Italy

Cinque Terre

It’s a bright, sunny day, and we are on our way to Cinque Terre!

Last night we were not so sure. First of all, one of the hikes between towns that our tour leader had planned for us is now closed due to heavy rains a couple of days ago. (Tip: Some trails are still closed from a major landslide a few years ago, and things change all the time – always check current status on http://www.parconazionale5terre.it).

And if that wasn’t enough, railway workers gave notice of an impending strike. This could affect the trains we planned to take to the villages and in between them. Today only. But, they have guaranteed that the trains at the beginning and ending of the normal work hours would be running. They do not want to screw up the day of other workers. So, we now have ferry tickets to take us between villages, which is a better option because we can view them from the Ligurian Sea. Win/win!

Train to Monterosso

We took the first morning train to the farthest of the towns, Monterosso. There we had time for breakfast along the coast before catching a ferry to the next town, Vernazza.
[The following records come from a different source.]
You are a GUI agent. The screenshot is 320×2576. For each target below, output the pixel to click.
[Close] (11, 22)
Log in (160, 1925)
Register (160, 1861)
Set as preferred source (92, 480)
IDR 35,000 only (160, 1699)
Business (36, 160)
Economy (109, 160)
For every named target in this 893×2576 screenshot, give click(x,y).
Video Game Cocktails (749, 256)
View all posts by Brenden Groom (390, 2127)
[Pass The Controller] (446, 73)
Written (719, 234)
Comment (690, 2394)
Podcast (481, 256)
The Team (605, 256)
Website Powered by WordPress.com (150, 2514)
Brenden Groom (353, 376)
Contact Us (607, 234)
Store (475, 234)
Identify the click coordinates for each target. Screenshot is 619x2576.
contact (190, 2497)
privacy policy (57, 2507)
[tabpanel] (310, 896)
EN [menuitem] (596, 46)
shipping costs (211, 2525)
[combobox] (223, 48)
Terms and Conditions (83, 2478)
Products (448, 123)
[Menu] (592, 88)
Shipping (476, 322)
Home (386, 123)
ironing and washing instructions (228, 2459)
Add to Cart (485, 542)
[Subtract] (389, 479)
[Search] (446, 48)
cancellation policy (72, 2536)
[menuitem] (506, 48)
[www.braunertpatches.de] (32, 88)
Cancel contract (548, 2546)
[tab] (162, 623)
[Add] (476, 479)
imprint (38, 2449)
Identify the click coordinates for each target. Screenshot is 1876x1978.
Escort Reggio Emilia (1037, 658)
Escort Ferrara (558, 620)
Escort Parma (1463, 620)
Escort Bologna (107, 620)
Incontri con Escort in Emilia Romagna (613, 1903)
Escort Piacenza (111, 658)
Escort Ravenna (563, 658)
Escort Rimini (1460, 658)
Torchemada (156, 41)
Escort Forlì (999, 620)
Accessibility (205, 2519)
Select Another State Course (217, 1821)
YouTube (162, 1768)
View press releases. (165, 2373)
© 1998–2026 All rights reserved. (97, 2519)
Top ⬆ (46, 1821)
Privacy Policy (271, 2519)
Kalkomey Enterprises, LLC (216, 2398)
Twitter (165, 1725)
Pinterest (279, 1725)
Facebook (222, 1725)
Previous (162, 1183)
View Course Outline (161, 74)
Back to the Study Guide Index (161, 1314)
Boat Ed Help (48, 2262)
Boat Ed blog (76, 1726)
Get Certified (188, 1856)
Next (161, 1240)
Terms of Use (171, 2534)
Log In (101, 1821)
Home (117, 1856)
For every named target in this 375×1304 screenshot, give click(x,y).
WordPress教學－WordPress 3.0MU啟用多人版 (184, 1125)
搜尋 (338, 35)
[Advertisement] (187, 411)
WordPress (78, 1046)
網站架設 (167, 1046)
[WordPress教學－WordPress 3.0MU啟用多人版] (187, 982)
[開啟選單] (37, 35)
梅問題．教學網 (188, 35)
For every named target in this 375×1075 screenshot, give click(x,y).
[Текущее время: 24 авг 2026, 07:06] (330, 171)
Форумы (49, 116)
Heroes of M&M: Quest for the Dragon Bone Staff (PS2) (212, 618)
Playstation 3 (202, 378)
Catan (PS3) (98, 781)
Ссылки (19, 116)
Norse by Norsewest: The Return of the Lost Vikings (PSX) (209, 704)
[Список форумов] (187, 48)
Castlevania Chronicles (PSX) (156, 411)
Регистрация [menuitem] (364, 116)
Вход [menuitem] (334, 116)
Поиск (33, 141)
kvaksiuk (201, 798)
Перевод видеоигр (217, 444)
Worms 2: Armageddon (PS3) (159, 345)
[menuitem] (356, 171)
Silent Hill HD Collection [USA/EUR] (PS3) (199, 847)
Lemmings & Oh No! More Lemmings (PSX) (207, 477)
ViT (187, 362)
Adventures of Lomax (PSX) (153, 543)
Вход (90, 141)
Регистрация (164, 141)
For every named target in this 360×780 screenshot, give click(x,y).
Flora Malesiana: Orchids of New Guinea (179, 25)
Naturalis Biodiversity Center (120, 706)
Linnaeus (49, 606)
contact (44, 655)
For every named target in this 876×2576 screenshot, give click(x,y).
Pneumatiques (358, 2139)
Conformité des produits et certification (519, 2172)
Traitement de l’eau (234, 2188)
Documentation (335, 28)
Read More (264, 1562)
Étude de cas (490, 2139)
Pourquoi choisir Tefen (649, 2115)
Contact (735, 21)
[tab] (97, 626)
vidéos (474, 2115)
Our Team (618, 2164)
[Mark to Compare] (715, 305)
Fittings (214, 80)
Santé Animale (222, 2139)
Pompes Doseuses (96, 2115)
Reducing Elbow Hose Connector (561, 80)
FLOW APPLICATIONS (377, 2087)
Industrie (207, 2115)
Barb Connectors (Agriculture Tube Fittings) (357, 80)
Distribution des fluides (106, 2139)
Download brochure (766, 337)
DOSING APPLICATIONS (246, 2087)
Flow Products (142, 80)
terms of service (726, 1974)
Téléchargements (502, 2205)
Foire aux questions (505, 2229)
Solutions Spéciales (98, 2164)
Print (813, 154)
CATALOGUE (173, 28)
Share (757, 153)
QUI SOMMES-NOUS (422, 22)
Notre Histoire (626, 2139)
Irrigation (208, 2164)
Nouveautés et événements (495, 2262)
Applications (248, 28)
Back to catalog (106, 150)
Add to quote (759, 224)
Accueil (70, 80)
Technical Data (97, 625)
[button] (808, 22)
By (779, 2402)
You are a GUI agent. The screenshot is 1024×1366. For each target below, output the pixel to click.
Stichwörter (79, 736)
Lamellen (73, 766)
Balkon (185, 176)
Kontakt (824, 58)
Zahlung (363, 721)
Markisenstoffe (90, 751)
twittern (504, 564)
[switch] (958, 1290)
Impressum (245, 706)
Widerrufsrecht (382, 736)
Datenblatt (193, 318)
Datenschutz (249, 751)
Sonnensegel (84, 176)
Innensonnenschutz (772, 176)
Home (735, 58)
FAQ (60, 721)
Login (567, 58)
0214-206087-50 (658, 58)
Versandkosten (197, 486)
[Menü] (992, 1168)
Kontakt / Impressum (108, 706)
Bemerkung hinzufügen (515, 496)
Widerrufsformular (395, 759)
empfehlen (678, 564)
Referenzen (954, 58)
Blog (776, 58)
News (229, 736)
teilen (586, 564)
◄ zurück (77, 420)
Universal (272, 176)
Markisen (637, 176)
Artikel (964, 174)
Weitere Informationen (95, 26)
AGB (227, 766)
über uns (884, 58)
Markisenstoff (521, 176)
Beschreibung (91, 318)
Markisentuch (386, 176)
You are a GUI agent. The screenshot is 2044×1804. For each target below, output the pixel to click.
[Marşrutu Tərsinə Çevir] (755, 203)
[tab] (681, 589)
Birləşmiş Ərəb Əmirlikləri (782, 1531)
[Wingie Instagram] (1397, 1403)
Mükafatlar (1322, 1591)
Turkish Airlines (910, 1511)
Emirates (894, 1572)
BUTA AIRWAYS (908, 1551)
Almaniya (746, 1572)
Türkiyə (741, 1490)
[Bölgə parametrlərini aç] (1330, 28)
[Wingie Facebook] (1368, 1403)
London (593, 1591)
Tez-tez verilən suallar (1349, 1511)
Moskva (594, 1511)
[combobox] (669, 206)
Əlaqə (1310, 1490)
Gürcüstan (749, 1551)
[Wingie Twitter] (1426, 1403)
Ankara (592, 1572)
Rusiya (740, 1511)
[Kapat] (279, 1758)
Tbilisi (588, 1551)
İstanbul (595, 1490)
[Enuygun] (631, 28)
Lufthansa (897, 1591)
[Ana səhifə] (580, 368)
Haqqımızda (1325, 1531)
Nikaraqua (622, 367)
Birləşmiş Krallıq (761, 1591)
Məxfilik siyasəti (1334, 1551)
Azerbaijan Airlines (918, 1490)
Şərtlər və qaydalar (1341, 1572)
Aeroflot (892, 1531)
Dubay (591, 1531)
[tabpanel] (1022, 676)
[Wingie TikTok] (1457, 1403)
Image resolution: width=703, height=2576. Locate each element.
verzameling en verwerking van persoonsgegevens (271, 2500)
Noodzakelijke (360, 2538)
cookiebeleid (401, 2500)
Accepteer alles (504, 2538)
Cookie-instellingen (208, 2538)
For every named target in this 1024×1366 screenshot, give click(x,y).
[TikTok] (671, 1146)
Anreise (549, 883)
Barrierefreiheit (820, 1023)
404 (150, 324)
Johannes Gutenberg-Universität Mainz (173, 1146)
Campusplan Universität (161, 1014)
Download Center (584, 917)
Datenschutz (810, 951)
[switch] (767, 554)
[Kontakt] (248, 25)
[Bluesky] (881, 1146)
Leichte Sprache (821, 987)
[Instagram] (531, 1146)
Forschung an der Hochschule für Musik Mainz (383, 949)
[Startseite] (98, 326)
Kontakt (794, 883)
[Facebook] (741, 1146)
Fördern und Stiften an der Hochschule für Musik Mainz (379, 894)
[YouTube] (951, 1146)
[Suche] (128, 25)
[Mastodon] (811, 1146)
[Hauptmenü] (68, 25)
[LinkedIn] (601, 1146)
We sat at a few random tables outside a tiny coffee shop, and had a view of the best beach of the area.

Monterosso beach
“Map” of the villages of Cinque Terre

The ferry to Vernazza gave us a view of the village set high on the cliffs, with a harbour allowing us to enter. (Only the middle village, Corniglia, has no way down the cliffs so no harbour. You can climb up a few hundred steps from a train station to reach it).

Vernazza

From Vernazza we started the hike – around an hour and a half each way to Corniglia, then back to Vernazza. Others continued on a difficult high trail from Corniglia through to the other towns, taking a few more hours.

Near the start of the hike from Vernazza

The “easy” hike was steep uneven stone steps up to the top of the townsite, then some flatter parts, but most of the trail was a steep uphill. But then the trail back to Vernazza was mostly downhill.

The views from the trail were fantastic of course, as advertised.

Corniglia
Back to Vernazza

Back in Vernazza I had takeout lunch of misto fritto (lightly fried seafood and veggies) check out the anchovies on this thing! I loved it!

Misto frito at La Bottega del Fritto in Vernazza

From there, we took the ferry to Manorola, where we wandered around until the other hikers showed up. Lots of people were frolicking in the harbour, suntanning and swimming, but we hadn’t been prepared for that.

Manarola

We took another ferry to the last town, Riomaggiore. We found a spot in the sunset bar and had an aperol spritzer, which is the classy thing to do in northern Italy.

Riomaggiore
Aperol spritzer at sunset in Riomaggiore

We had to catch the train back to La Spezia after sunset, but now we had a couple of trains cancelled. When we finally got back to the city, we had to go straight to our dinner reservation at a wonderful restaurant, Bolle in Pentola. https://www.facebook.com/BolleinPentolaDiRiccoTuoSimone/

I had hot and cold seafood appetizers – cold with amazing garnishes, then hot dishes including a dozen mussels and octopus. All washed down with Cinque Terre made white wine.

There was some prosecco left over from dinner, along with various bottles of wine picked up along the way, so we went back to our hotel courtyard with them until the lights were turned off.

I was happy to have a shower before crawling into bed. What a fantastic day!